Цель задания A.
Чему, согласно фрагменту о повседневности, М. де Сертё уподобил природу повседневности?
Цель задания B.
Отредактируйте фрагмент о повседневности: перепишите отрезок от «Итак, стихия повседневности» до «предвосхищается и наследуется.» включительно, заменив «отсветы» на «отблески».

Раздел документа.
══════════

Здесь мы должны решиться на радикальную смену социологической перспективы и от рассмотрения общественной жизни в категориях самотождественности рационального субъекта — этой главной нормы социологической мысли Запада в Новое время, мысли по существу своему рефлективной и критической — перейти к образам социальной идентичности, имеющим экспрессивную и, следовательно, эстетическую природу. Такая идентичность принадлежит области повседневного существования, непосредственности жизненного мира, который формирует этос человеческой общности, предваряющий нормы этики и ценности идеологии. Речь идет о чистой экспрессивности практики, которая не может найти выражение в институтах современного общества и изливается в социальность повседневной жизни как некое неопределенное единство этических и эстетических качеств миросознания ((M. Maffesoli, Les Temps des tribus, Paris: Klincksieck, 1988.)). В понятом таким образом повседневности нет ничего отвлеченно-всеобщего и усредненного. Здесь царит особенное, случайное, непредвиденное, избыточное, восхитительное. Повседневность пестует саму «живость жизни». Она непрерывно ускользает от самой себя и, следовательно, допускает маргинальное и утопичное.

В этом смысле повседневность есть всегда «другое» и отсутствующее место, воплощающее силу сопротивления официальному порядку, но сопротивления пассивного и молчаливого, не создающего идеологической альтернативы существующим институтам и нормам. Повседневность по определению не может быть «объектом рассмотрения», недоступность для «критической рефлексии» — существеннейшее ее свойство. М. де Сертё уподобил природу повседневности явлению мимикрии в растительном и животном царствах. «Приемы такого рода, — продолжает М. де Сертё, — поддерживают определенную преемственность и постоянство бессловесной памяти от глубин океана до улиц наших больших городов» ((M. de Certeau, The Practice of Everyday Life. Berkeley: University of California Press, 1984, P. 40.)). Другие авторы сравнивают присутствие повседневности с пустой фигурой, дающей знать о себе самим фактом своего отсутствия (М. Серр), или даже «черной дырой» (М. Маффесоли).

Итак, стихия повседневности — это динамизм самой жизни, реальность самоуклоняющаяся и самоотсутствующая, доступная только символическому выражению. Все ее образы суть бесконечно накладывающиеся друг на друга отсветы, тени, следы ее бытия. Она есть сокровенная вечнопреемственность духовной практики, пустотное, но неподатливое символическое тело традиции, которые предстают в образах иного, причудливого, превыше всего — становящегося, ускользающего за горизонт данного, транс-граничного. Это означает также, что бытие повседневности есть всеобщая единственность, непреходящая уникальность события, чистая имманентность жизни. Она имеет свою внутреннюю глубину, в которой ничего нет, но все предвосхищается и наследуется.

══════════

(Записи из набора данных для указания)
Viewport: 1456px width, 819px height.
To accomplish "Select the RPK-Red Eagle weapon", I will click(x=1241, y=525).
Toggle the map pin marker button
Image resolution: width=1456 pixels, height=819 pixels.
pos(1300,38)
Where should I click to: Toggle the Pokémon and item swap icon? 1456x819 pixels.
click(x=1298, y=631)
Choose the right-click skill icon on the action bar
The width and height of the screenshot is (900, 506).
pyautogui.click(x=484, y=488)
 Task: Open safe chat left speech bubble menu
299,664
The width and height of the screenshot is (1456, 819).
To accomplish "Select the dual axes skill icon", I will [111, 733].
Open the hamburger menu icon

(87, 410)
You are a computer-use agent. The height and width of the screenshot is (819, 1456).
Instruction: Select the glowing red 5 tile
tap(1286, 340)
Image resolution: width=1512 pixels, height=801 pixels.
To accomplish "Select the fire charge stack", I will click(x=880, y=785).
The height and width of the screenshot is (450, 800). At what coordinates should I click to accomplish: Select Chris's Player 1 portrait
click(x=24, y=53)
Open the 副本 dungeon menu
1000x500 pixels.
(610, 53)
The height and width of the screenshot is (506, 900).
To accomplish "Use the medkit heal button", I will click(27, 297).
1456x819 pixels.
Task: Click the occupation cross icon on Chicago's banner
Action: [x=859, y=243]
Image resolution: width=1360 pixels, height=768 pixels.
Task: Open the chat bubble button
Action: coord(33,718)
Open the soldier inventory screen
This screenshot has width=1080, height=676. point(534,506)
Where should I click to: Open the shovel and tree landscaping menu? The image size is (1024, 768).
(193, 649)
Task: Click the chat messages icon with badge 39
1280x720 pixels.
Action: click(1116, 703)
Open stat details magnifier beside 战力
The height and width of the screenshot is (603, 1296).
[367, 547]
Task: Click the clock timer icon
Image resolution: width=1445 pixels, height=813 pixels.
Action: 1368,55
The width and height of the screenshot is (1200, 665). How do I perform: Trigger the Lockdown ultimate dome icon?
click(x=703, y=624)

══════════

Ответ на задание A.
Явлению мимикрии в растительном и животном царствах.

Ответ на задание B.
Итак, стихия повседневности — это динамизм самой жизни, реальность самоуклоняющаяся и самоотсутствующая, доступная только символическому выражению. Все ее образы суть бесконечно накладывающиеся друг на друга отблески, тени, следы ее бытия. Она есть сокровенная вечнопреемственность духовной практики, пустотное, но неподатливое символическое тело традиции, которые предстают в образах иного, причудливого, превыше всего — становящегося, ускользающего за горизонт данного, транс-граничного. Это означает также, что бытие повседневности есть всеобщая единственность, непреходящая уникальность события, чистая имманентность жизни. Она имеет свою внутреннюю глубину, в которой ничего нет, но все предвосхищается и наследуется.